Empreinte de clef principale : 993B 7D7E 8E41 3809 828F 0F29 EB55 9C7C 54DD D393

Très bien ! Nous avons vérifié la signature.

Vérifier le logiciel grâce aux checksums

Maintenant téléchargeons le logiciel et vérifions le. Là encore les développeurs nous ont donné toutes les informations nécessaires : les checksums.

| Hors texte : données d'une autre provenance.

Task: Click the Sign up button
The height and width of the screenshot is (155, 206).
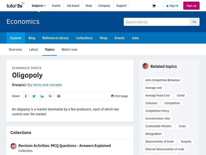Action: (x=192, y=5)
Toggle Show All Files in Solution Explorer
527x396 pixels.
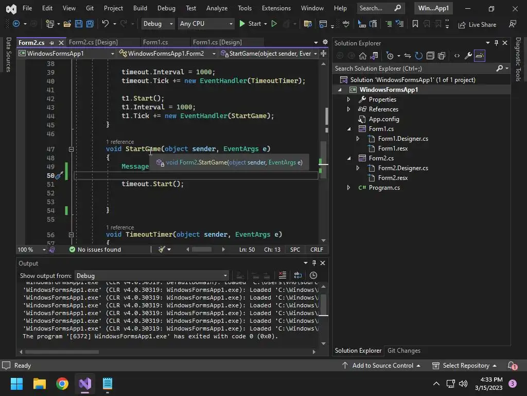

11007b36cfd327113f009e50a36b3e1667a8b3814b9695885a5e926f6e15323b VeraCrypt Setup 1.13.exe 0274ccccdf13c990854b80db7293bb1c49f9e4fbbbf842a7ecfcfb56f86ddaae VeraCrypt User Guide.pdf 087b8b2067ddb3953dc71f4e2cb306e645315699b15a9ff7aaf33abe7c1ccd04 VeraCrypt_1.13.dmg 76bd3fecd740e342e9e1c85d46e7b762c772c23cfec7c9dd03ac37e1871a802e veracrypt_1.13_Source.tar.bz2 e61441486dc983ff1f7b1e8e5fafc1167eede513e43b64e49c018286e4307387 veracrypt_1.13_Source.zip 12b6a72b9fa1931f29c38b5d6d2cdfa10c64790bc71c996c5f7e5b068189bb21 veracrypt-1.13-setup.tar.bz2

Vérifions tout cela avec le terminal.

shasum -a 256 /Users/name/Downloads/VeraCrypt_1.13.dmg

087b8b2067ddb3953dc71f4e2cb306e645315699b15a9ff7aaf33abe7c1ccd04 /Users/name/Downloads/VeraCrypt_1.13.dmg

Nous y sommes. Tout est bon ! Vous pouvez installer en toute sécurité le logiciel. En tout cas vous pouvez être sûr que le logiciel provient bien des gens qui vous l’ont proposé.